I have bought a pump. Its job is to spray the house all over with water when a #bushfire comes. There's only so much water, so it needs to be timed right, otherwise the house will dry out before the heat arrives.
So, attached to the pump is a controller made by the thoughtful and nice Graham and Matt at Small Farm Services. (https://smallfarmservices.net.au).
I send it a 'start' over SMS and it starts. Later it sends me status messages. Marvelous.
The trouble, of course, is that #mobile #networks get turned off and/or fail during bushfires.
#Optus, #Telstra, any chance you could give me an indication of failure modes during fires? No, I didn't really think you would. <rolls eyes>. Did you know that #Optus funded a CRC into bushfires at ANU? It did/does really good stuff. (https://brcoe.org). Optus has issued press releases like this: https://www.optus.com.au/about/media-centre/media-releases/2023/11/optus-invests-to-protect-bushfire-prone-communities.
I cannot find out what MY base station's remaining vulnerabilities are, nor understand it's dependancies. Can *that one* last 20 hours without power? Can it's upstream links? Can I send an SMS over it if it is disconnected from Optus' authentication, authorisation and billing systems? What about Telstra? Coverage of both is good and I can see both towers - an advantage of living on a hill.

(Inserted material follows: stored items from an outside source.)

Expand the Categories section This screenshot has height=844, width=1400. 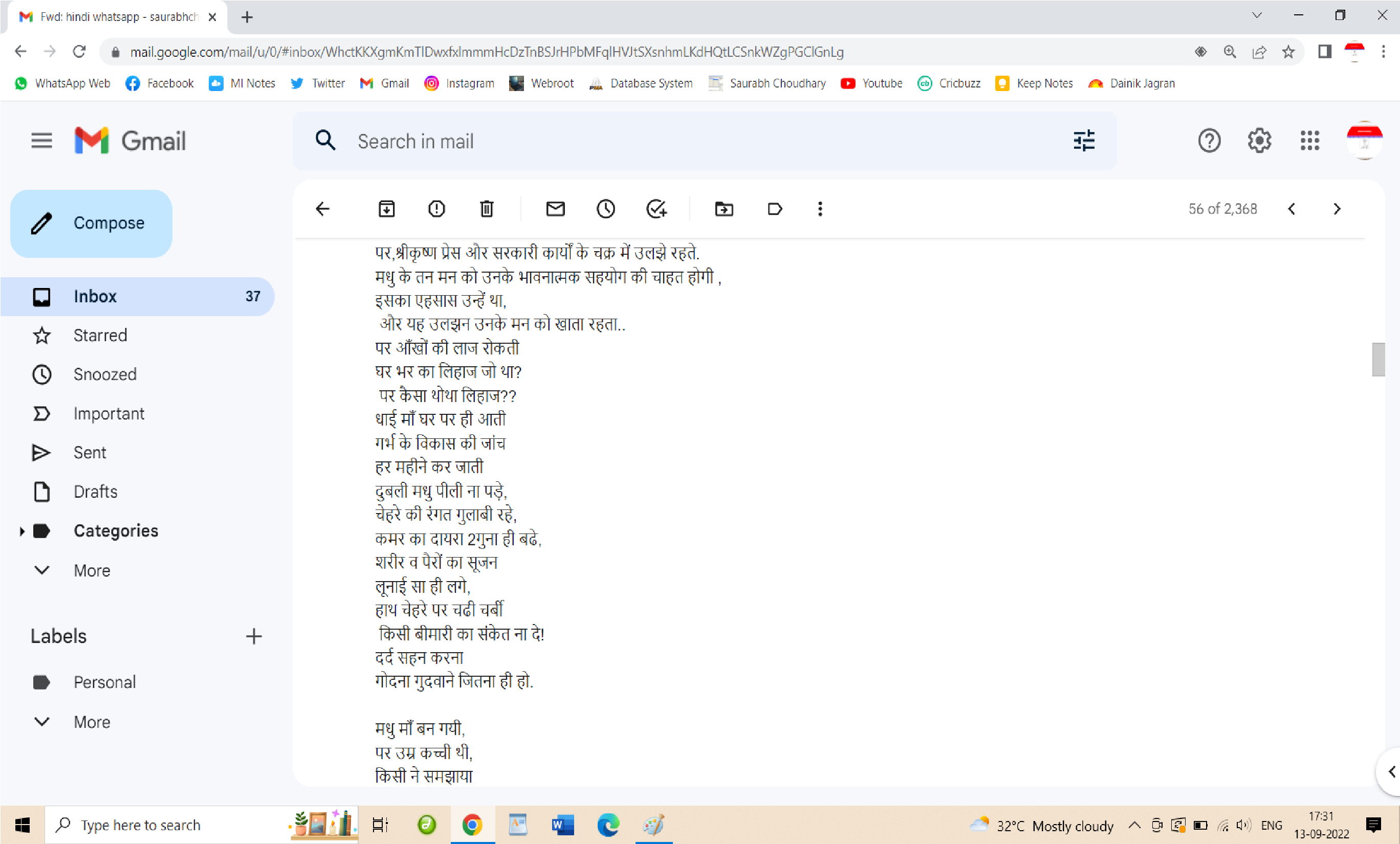22,531
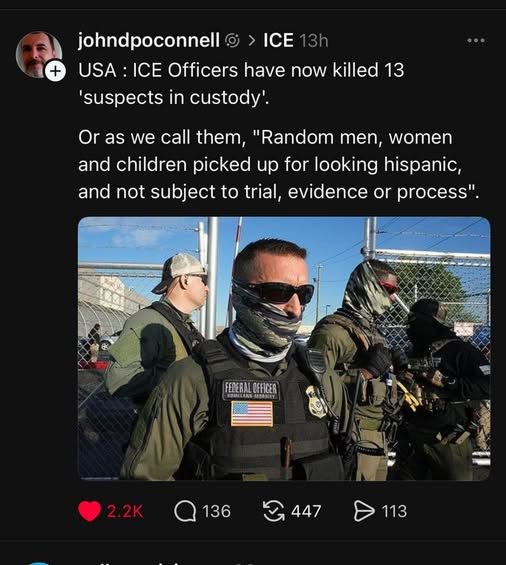
Task: Click the chevron arrow before ICE
Action: pyautogui.click(x=252, y=41)
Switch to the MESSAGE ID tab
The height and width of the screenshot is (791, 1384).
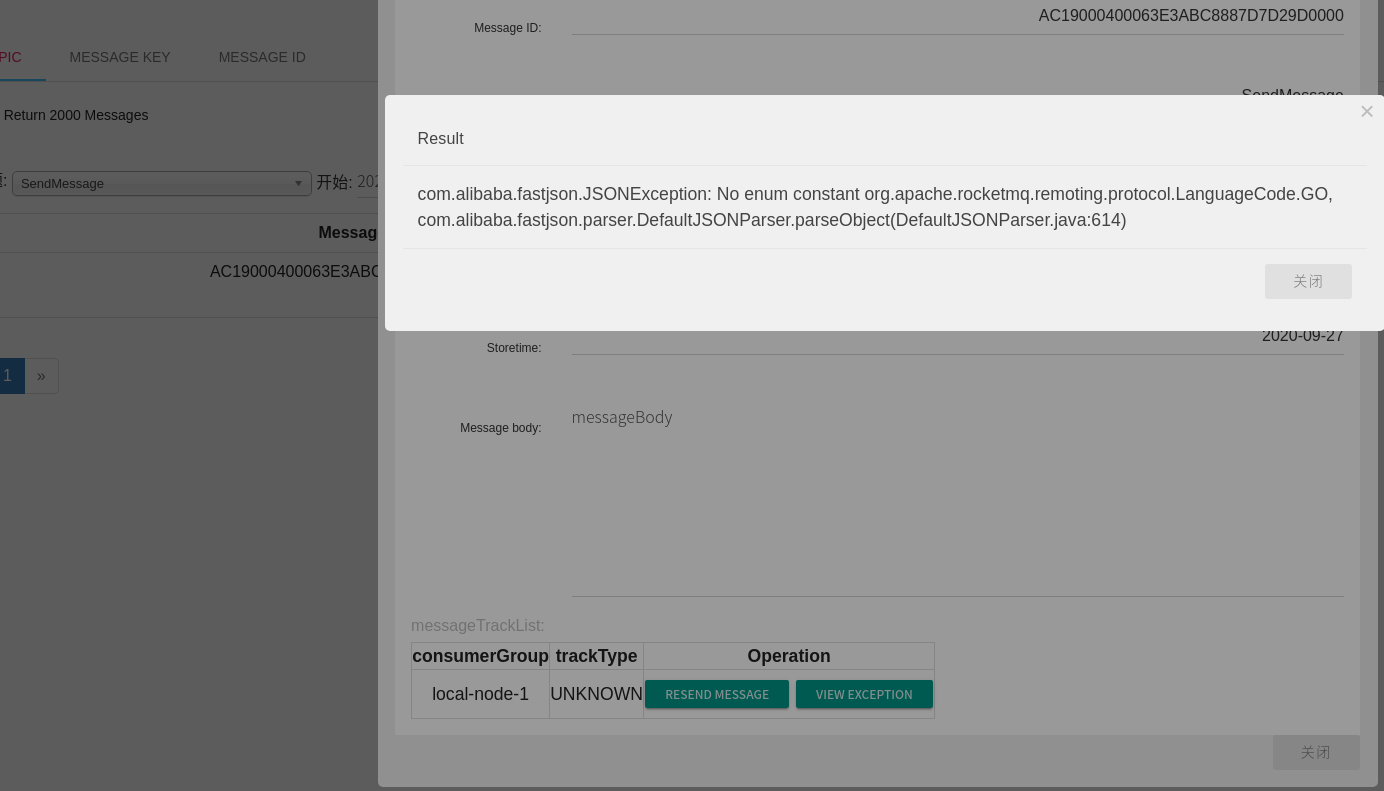pyautogui.click(x=262, y=57)
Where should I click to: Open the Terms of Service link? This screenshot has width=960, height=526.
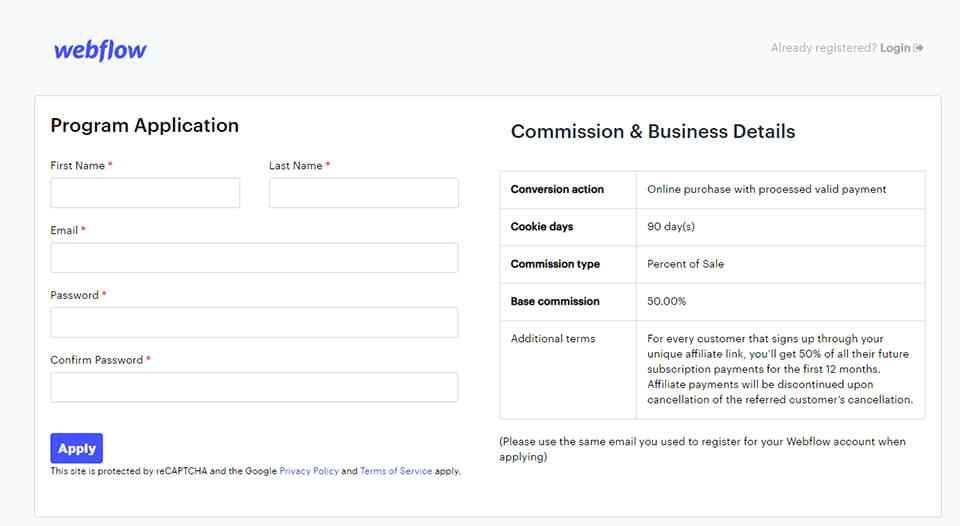click(x=396, y=471)
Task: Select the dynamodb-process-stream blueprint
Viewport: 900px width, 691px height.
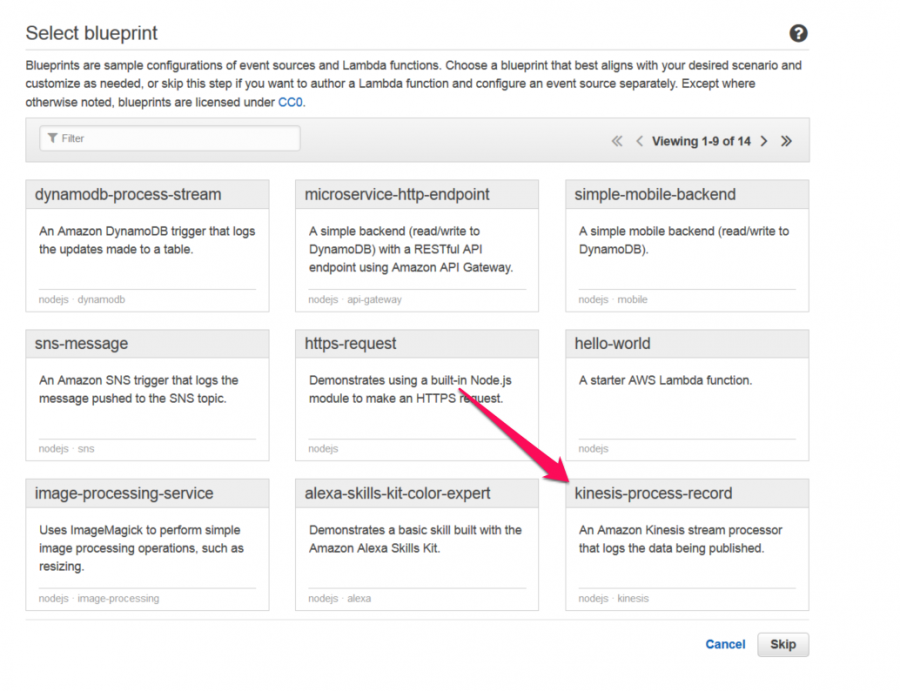Action: (x=148, y=246)
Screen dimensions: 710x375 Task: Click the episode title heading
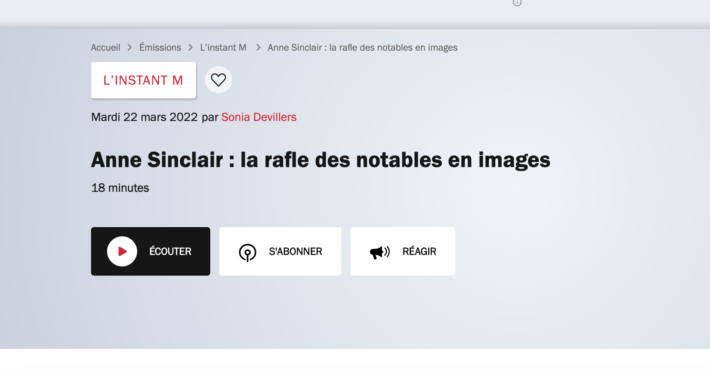[321, 160]
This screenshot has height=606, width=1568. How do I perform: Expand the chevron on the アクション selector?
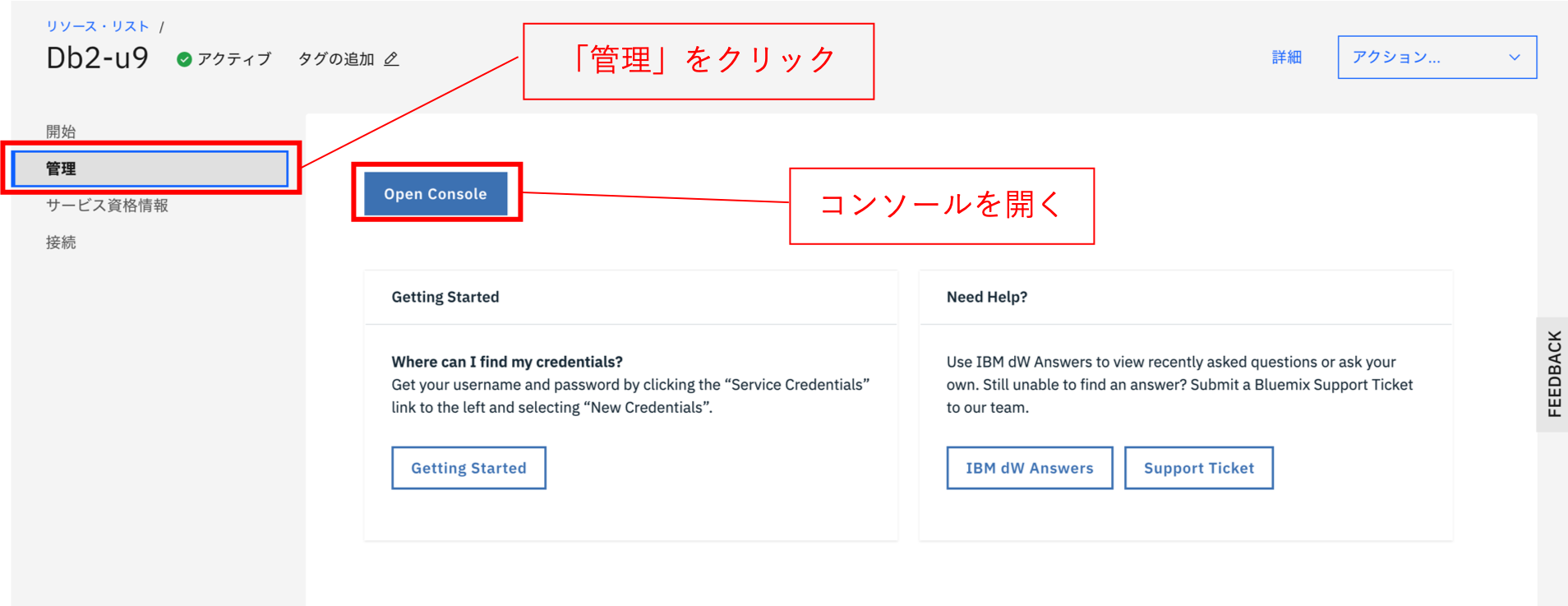1515,57
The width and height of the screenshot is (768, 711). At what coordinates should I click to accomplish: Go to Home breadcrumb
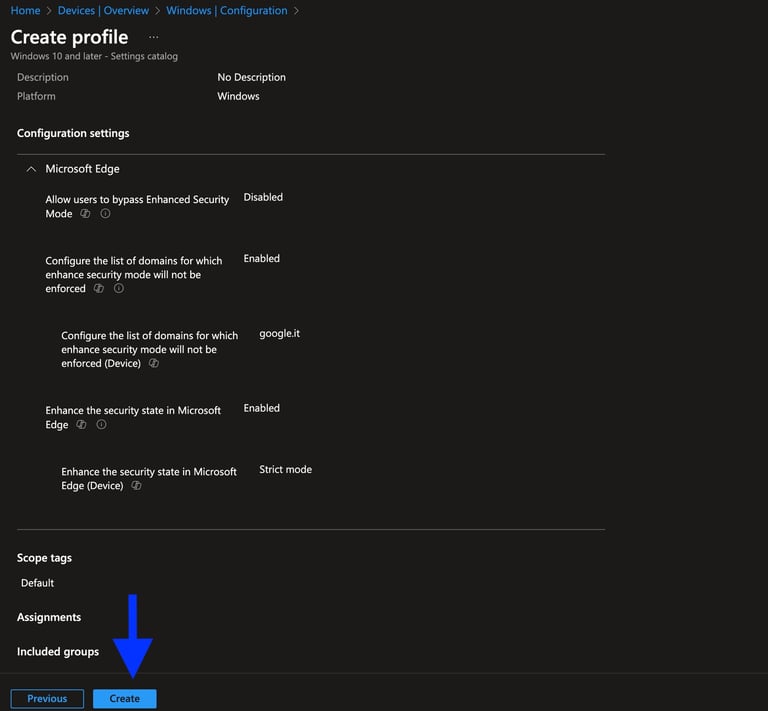coord(25,10)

Without solid answers, I am looking to add some backup communications channel. I have an existing #LoRaWAN setup, and am wondering about firming it up and extending it out to very long range. The safe place I will be during the fire is about 10km away. Maybe that is the best independent path? But, maybe I should use some UHF data medium instead of LoRa? Something plainer, more commonly understood and dull?
Questions:
Anyone have resilience information for 4G SMS networks?
Should I buy a #Telstra or Optus #SIM?
Backup medium? What is the most solid thing for, say 10km?
What does The Department of #Radio Mastodon think please?